§ **What is needed**:
Count how many lines of the material below contain the word "agent", treating uppercase and lowercase as different. Reply with the number alone.

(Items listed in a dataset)

^^^^^^^^^^^^^^^^

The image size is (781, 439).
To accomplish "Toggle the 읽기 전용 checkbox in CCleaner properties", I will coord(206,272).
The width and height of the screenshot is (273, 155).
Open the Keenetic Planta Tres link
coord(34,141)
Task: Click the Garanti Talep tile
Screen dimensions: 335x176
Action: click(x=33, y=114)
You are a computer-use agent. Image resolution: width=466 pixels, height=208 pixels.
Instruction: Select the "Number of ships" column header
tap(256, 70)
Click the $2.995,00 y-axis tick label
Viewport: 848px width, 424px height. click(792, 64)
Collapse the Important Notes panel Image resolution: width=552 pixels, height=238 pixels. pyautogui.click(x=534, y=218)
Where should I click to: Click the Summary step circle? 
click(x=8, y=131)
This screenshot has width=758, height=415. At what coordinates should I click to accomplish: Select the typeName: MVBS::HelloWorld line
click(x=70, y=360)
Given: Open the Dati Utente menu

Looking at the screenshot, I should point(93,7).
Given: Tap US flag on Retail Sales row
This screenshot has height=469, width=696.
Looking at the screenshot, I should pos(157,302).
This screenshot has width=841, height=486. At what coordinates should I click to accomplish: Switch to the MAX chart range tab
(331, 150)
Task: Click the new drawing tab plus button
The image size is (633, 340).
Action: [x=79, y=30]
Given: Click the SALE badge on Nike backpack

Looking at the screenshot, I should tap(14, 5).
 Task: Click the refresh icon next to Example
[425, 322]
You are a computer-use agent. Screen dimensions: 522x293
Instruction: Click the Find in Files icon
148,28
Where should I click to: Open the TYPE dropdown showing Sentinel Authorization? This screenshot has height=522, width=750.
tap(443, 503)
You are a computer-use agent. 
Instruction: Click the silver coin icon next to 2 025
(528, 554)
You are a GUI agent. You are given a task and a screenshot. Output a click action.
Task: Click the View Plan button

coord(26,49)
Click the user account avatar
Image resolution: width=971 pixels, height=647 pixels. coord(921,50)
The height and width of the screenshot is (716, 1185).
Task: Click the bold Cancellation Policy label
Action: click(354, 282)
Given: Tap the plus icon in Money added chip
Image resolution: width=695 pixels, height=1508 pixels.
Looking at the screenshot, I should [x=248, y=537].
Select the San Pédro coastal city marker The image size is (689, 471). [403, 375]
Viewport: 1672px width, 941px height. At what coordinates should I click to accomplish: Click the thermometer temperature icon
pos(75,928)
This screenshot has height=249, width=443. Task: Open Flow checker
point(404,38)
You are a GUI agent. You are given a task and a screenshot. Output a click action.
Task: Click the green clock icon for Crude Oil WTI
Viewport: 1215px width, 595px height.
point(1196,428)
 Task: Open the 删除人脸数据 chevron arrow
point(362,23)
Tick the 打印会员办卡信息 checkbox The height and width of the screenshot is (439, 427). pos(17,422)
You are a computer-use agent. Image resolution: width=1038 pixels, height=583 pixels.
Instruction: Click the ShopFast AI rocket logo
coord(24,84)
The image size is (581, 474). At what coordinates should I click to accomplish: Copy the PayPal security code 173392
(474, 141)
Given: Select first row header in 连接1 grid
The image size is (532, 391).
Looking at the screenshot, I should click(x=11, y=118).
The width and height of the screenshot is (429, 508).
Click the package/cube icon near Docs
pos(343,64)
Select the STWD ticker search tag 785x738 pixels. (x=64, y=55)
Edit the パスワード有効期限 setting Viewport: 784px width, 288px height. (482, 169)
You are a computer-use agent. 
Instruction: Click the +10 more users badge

^^^^^^^^^^^^^^^^

§ **Output of the task**:
7